NOT FOR DISTRIBUTION TO UNITED STATES NEWSWIRE SERVICES OR FOR DISSEMINATION IN THE UNITED STATES.

StrikePoint Gold Inc. (TSX VENTURE:SKP)(the "Corporation") is pleased to announce that subject to regulatory approval, it has amended the brokered private placement with Dundee Securities Corporation and a syndicate of agents (the "Agents") announced in the Corporation's press release of November 26, 2009.

The private placement is amended to include the sale of up to 5,225,500 flow-through common shares (the "Flow-Through Common Shares") at a price of $0.47 per Flow-Through Common Share for gross proceeds of up to $2,455,985 and the sale of up to 12,340,000 non-flow-through units (the "Units") at a price of $0.40 per Unit for gross proceeds of up to $4,936,000, each Unit being comprised of one common share and one-half of one transferable common share purchase warrant. Each full warrant will be exercisable into one common share of the Corporation at an exercise price of $0.60 for a period of 24 months from the closing date (the "Offering"). The total gross proceeds to be raised in the Offering are $7,391,985.

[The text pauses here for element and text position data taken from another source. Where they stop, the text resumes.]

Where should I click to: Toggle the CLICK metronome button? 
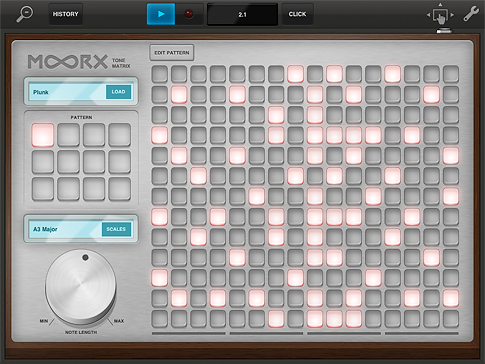pos(297,14)
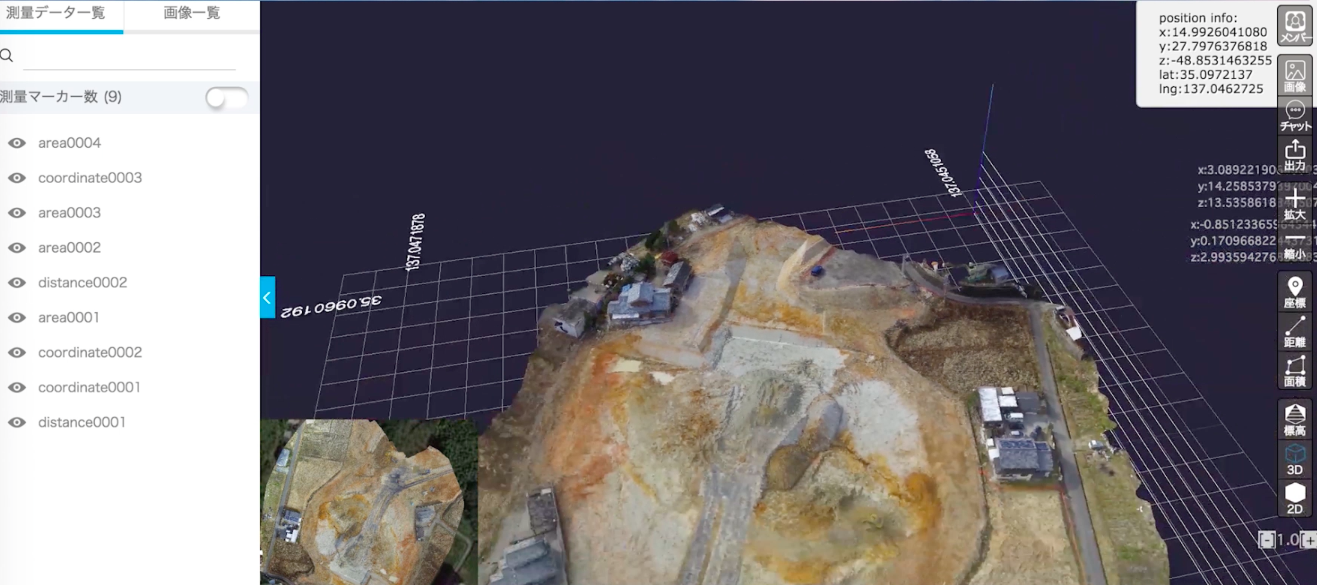Open the メンバー (members) panel icon

click(x=1295, y=24)
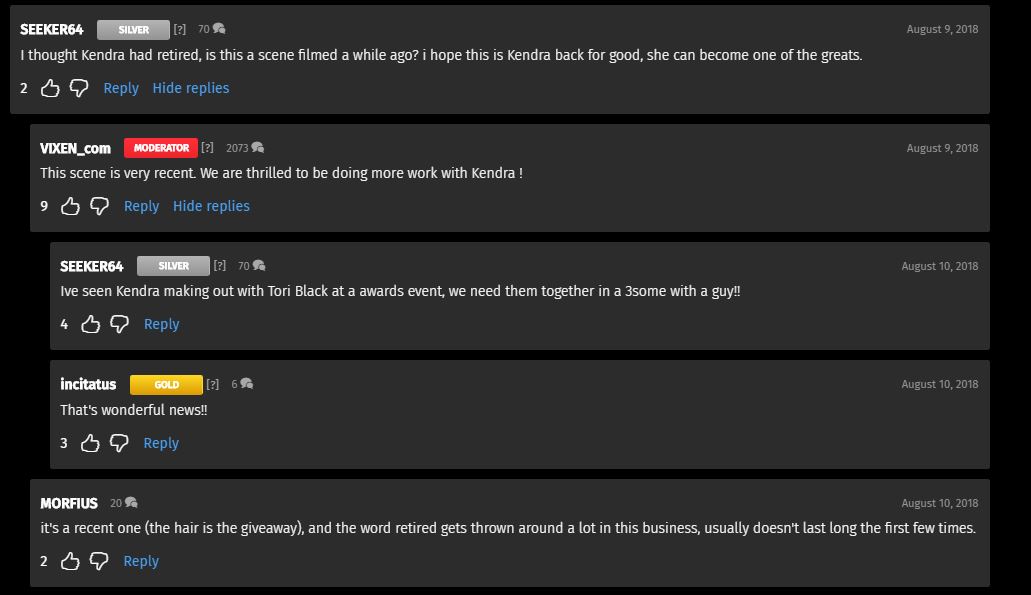Like SEEKER64's Tori Black awards comment
Screen dimensions: 1031x595
90,324
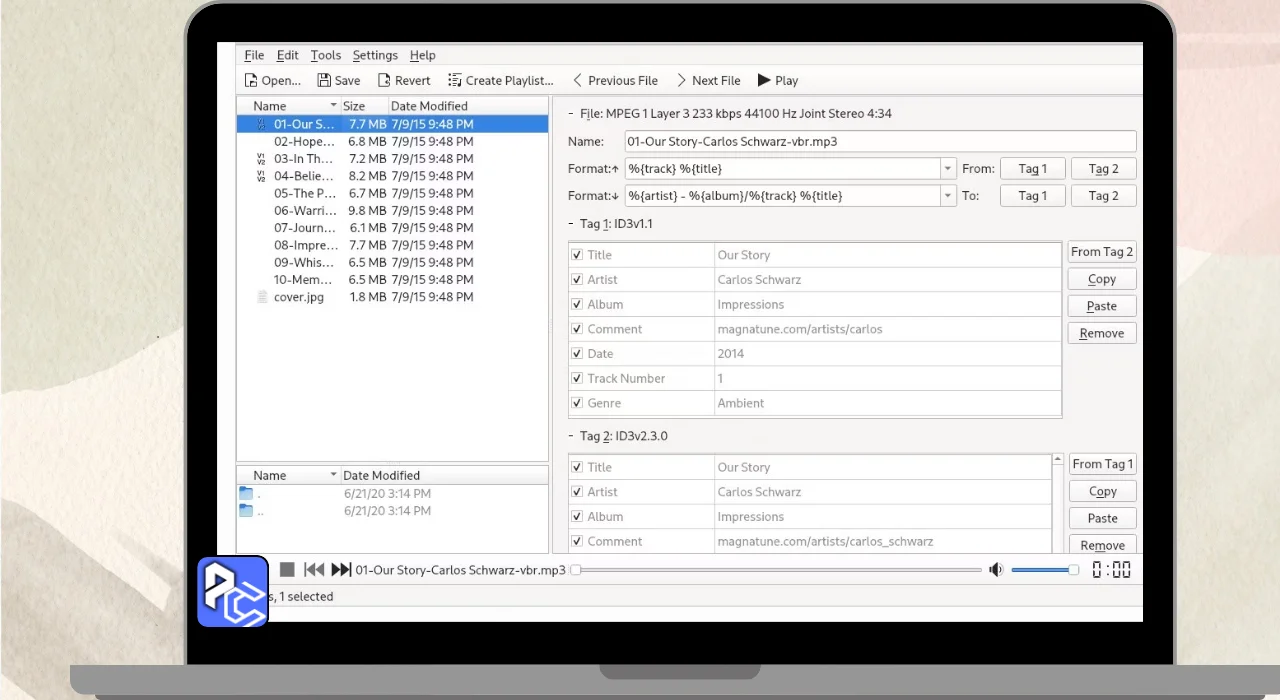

As consideration to the Agents, the Corporation will pay a commission of 6.0% of the total proceeds raised upon closing and issue Agents' warrants (the "Agents' Warrants") equal to 6.0% of the Units and Flow-Through Common Shares issued pursuant to this Offering. Each Agents' Warrant will be exercisable to acquire one common share at $0.60 for a period of 24 months from the closing date. The shares issued under this financing will be subject to a four month hold period from the date of closing of the offering.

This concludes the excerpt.